Condo association denies plagiarism, says MCO history 'not copyrighted' - Loop North News:
Despite word-for-word duplication of two paragraphs from Marina City Online’s comprehensive history of Marina City to a 32-page soft-cover book recently published by Marina Towers Condominium Association, the condo association at Marina City denied wrongdoing late last week, claiming “MCO has not copyrighted” any of its text.
This is an interesting situation. I don't know what happened in Marina City, but as a university professor who reads student work all the time, I have noticed that there is far more plagiarism than there was in the past, and at the same time there is an increasing sense among the people who do it that there is nothing wrong with it. When I point out to a student that they have cut and pasted language directly from a US Supreme Court opinion into their student brief, with no attribution or quotation marks, they seem baffled to hear that this is plagiarism. They think they did nothing wrong and that I am being picky and petty when I call them on it.
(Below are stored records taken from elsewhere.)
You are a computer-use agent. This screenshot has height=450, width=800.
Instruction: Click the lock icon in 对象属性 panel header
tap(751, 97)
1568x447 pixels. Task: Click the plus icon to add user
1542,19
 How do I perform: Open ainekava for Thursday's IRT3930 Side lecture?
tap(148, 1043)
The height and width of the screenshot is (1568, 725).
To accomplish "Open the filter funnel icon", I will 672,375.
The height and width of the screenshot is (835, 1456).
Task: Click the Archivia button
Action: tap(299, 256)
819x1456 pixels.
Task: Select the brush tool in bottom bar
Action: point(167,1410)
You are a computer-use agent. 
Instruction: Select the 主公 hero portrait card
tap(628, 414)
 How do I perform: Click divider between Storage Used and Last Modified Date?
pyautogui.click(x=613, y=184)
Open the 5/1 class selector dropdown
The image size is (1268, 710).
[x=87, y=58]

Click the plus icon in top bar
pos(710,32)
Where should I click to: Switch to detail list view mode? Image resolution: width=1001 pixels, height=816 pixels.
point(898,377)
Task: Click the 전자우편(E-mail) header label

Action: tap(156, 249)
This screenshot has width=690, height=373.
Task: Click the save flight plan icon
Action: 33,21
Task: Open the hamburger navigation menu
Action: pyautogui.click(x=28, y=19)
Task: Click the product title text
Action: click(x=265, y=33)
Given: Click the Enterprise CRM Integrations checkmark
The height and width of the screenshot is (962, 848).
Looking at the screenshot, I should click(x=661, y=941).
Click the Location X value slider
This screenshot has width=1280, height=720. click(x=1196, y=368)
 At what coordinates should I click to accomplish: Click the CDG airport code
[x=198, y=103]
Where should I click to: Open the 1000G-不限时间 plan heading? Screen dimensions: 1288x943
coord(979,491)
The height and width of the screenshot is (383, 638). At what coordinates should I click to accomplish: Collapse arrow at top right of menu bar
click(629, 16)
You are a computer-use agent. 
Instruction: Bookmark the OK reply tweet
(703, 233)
Why? I blame the ubiquity of the internet and the effortlessness that search engines like Google have introduced into the process of creating documents--which many people think is the same thing as writing. I think it has become so easy to cut and paste text from online sources directly into documents that it seems normal and natural to many people. They think they are writing when all they are doing is cutting and pasting. The definition of "writing" seems to have gone through some Borg-like cultural metamorphosis in which authorship has been assimilated into the internet. But the definition of plagiarism hasn't changed, and in fact it is also easier to catch it now. So far, resistance is not futile.